# 256 vs 384 vs 512



## Nosada (Sep 19, 2014)

With the benchmarks released for the new batch of nVidia cards, I've been debating the use of bigger memory buswidth, but I don't feel I have all the facts to form an unbiased opinion on this matter.

Actual bandwidth of the memory-bus is dependant on speed of the memory and width of the bus, that much seems obvious. Lately it seems however, that with 7Ghz memory on most videocards, the buswidth is becoming less and less the deciding factor. An R9 285 doesnt perform worse than a R9 280 despite having a bus a third narrower. Same goes for the new GTX970 compared to an R9 290X or GTX780.

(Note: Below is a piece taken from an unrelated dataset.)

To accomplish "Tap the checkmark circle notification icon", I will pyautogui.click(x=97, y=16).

So am missing something obvious? Does buswidth have an advantage at QHD resolutions only, or is it basically a moot point at this time due to no more bandwidth being required for the current generation of games?


----------



## rtwjunkie (Sep 19, 2014)

As I understand it, the faster the memory, the less of a need for 384 and 512 bandwitch...to a point.  Of course I'm sure there are didminishing returns, but as it stands now, 256 seems to be enough at 7Ghz(+) memory speeds.  Of course, I'd still be all over a 384 bit if it was released....as I anticipate a GM200/GM210 chip will be.


----------



## Frick (Sep 19, 2014)

If a wider buswidth would automatically mean more data being shoveled thru it it would matter, but as you say it doesn't.


----------



## rtwjunkie (Sep 19, 2014)

Frick said:


> If a wider buswidth would automatically mean more data being shoveled thru it it would matter, but as you say it doesn't.


 
Well said!


----------



## EarthDog (Sep 19, 2014)

> Does buswidth have an advantage at QHD resolutions only


For the most part... there you have it! When you pour on the eye candy, specifically AA, you would want more bandwidth and memory.

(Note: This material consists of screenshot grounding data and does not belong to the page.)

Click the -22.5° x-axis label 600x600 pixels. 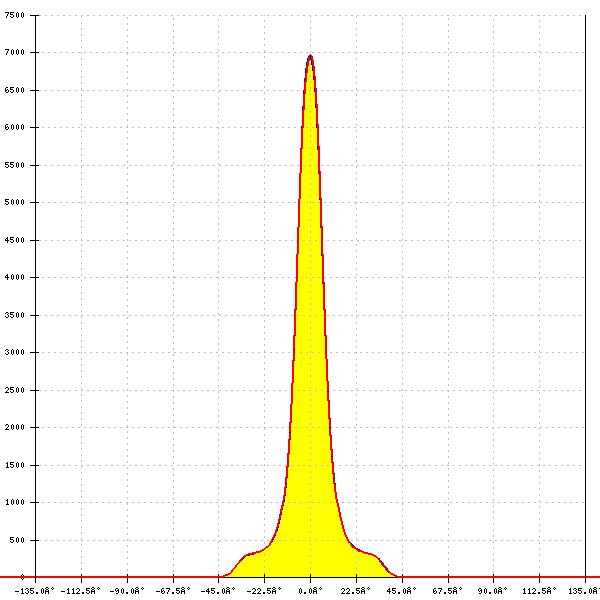coord(264,590)
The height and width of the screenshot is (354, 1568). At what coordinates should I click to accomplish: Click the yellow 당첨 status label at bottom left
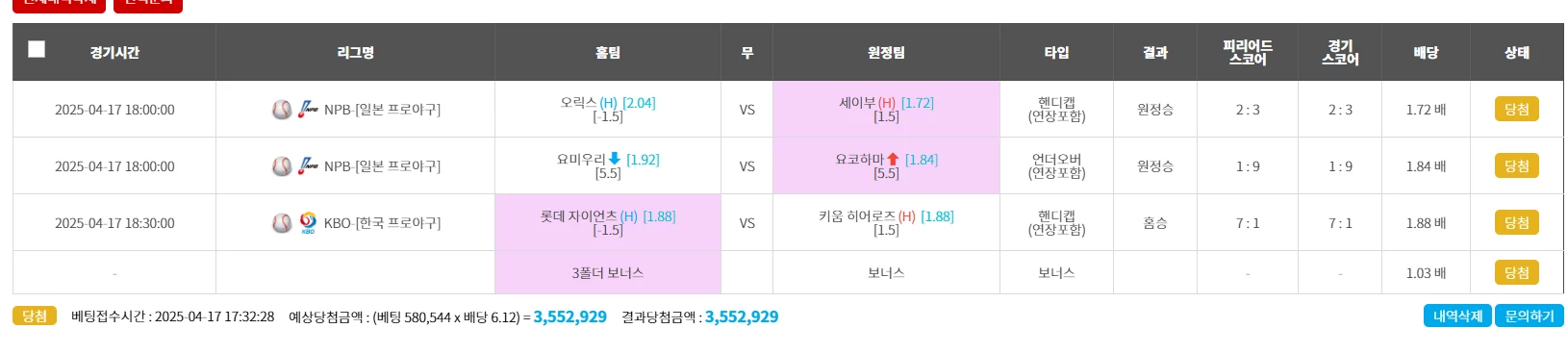tap(35, 316)
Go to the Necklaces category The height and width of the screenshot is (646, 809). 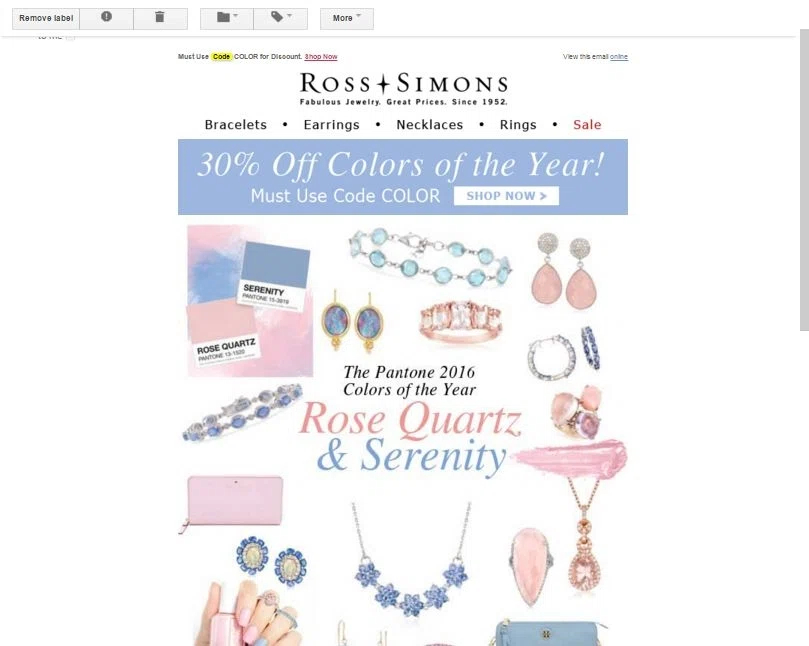430,125
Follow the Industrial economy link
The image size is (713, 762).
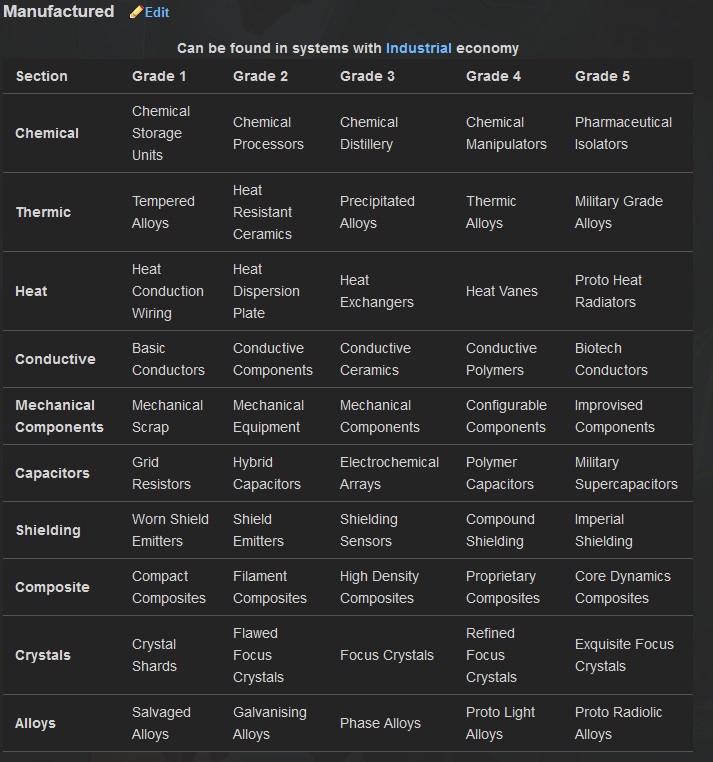[418, 48]
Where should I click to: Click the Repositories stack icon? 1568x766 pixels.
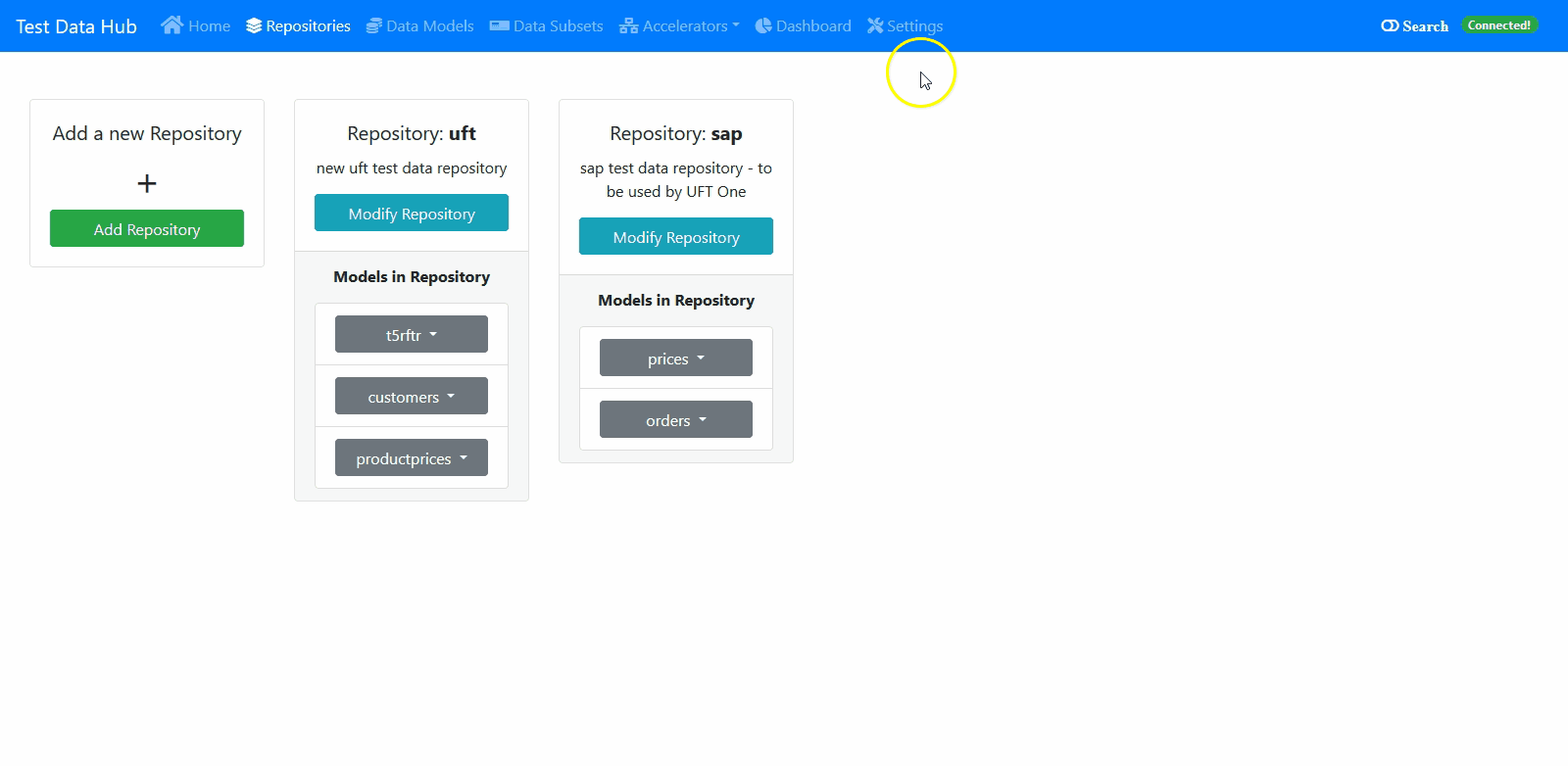click(254, 26)
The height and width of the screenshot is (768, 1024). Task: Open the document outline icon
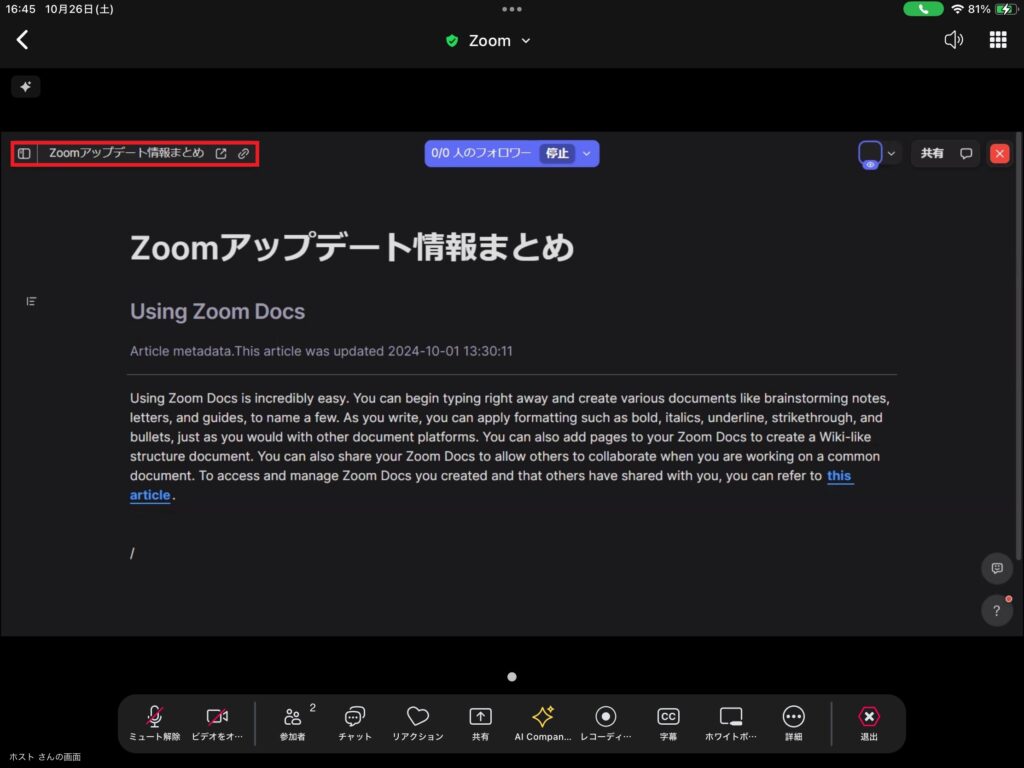(31, 301)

(you may want to consider putting a more descriptive title on this thread...)


----------



## Vario (Sep 19, 2014)

Usually its better to buy larger bandwidth cards.  Kepler doesn't seem as sensitive to bus size as prior generations.


----------



## Vayra86 (Sep 19, 2014)

The bandwidth dependancy MUST be brought back on GPU's for the near future, as 1440p / 2160p are becoming the norm. This is being pushed right now but the limits of the current architecture are definitely in sight.

Both Nvidia and AMD are making moves now to reduce bandwidth dependancy. As far as we know at this time, Tonga manages to stay on par with a 384bit wide 280x on a 256bit bus. On the Nvidia side of things, we've seen slides where they market Maxwells reduction of bandwidth dependancy, which should decrease by about 25%. That is considerable. The biggest profits are likely offloading data to a bigger cache, and this is a move that Nvidia has already started to implement with driver updates that include Shader Cache. Maxwell builds on that idea by also providing a larger cache and using it differently. Texture streaming is rapidly becoming more efficient and as soon as streaming introduces similar latency to 'storing in memory', bus width is kind of obsolete.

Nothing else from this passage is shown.